Without the pictures, write out all the lines below exactly as they appear.

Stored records
###
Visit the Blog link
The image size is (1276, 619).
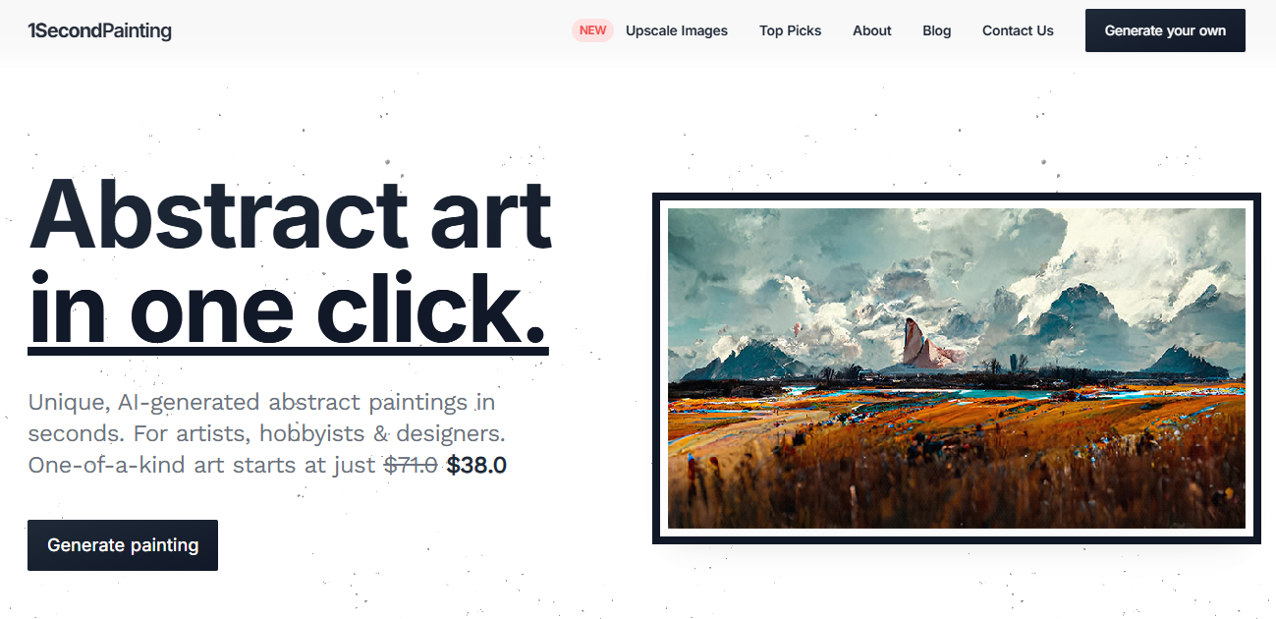(936, 30)
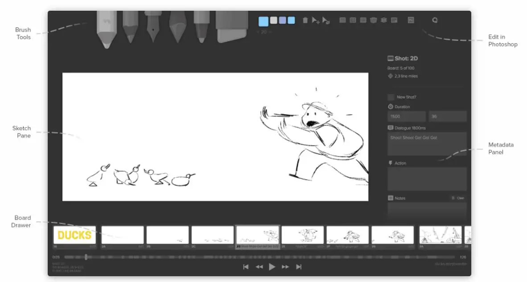Open the DUCKS title board thumbnail
The image size is (527, 282).
coord(74,235)
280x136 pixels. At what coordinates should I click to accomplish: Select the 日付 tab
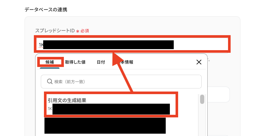[x=101, y=62]
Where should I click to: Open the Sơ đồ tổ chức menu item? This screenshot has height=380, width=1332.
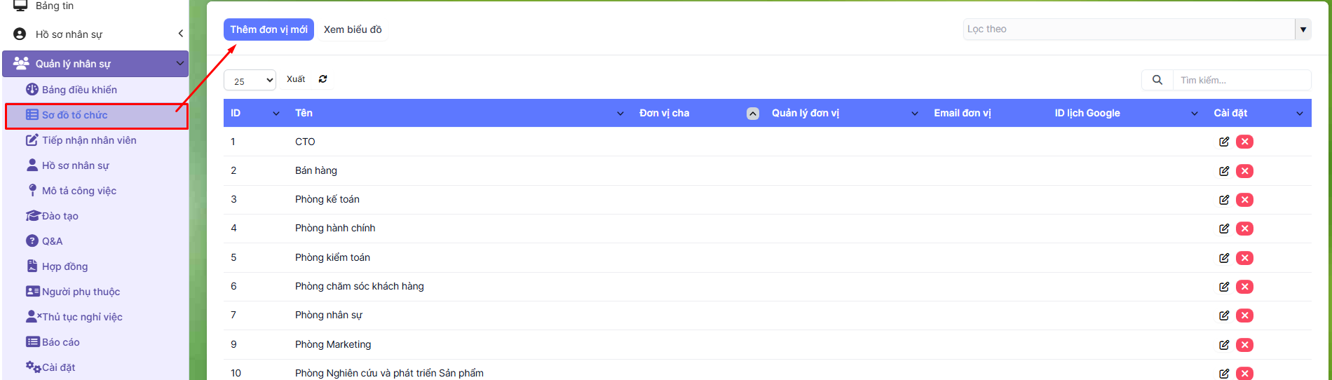(74, 115)
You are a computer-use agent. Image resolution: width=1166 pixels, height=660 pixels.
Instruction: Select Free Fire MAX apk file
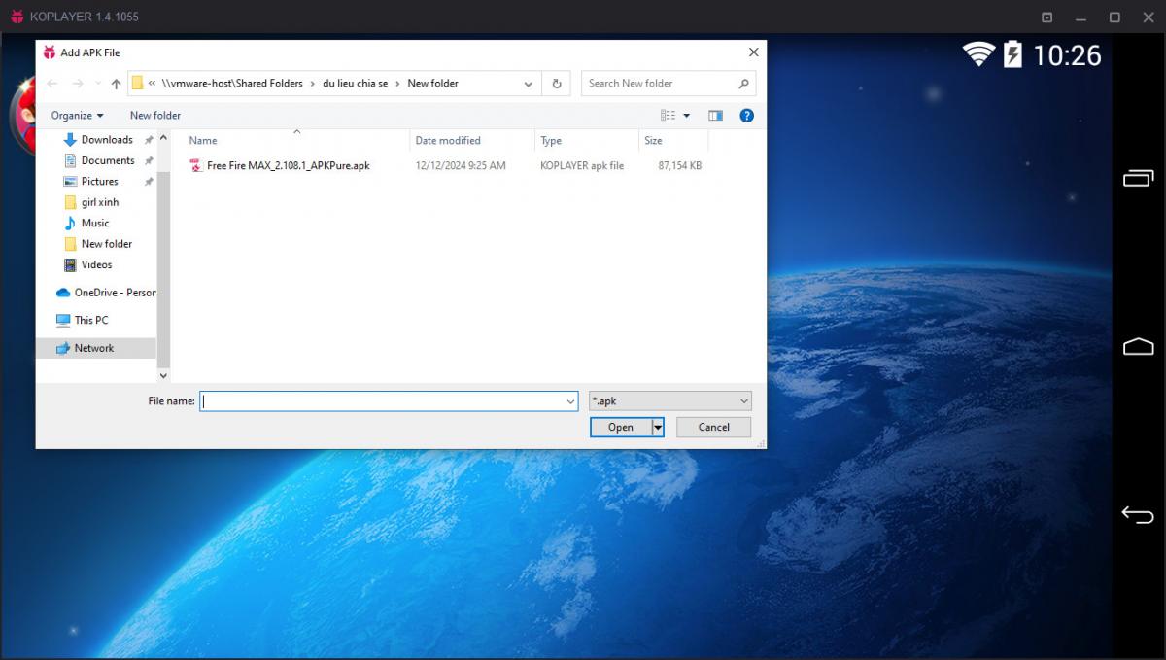288,166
###
» Solved exercise
Visit the Blog link
The image size is (1276, 619).
(936, 30)
Open the DUCKS title board thumbnail
The image size is (527, 282).
coord(74,235)
280x136 pixels. At what coordinates should I click to accomplish: Select the 日付 tab
[x=101, y=62]
Where should I click to: Open the Sơ đồ tổ chức menu item? This screenshot has height=380, width=1332.
(74, 115)
You are a computer-use agent. Image resolution: width=1166 pixels, height=660 pixels.
Instruction: Select Free Fire MAX apk file
288,166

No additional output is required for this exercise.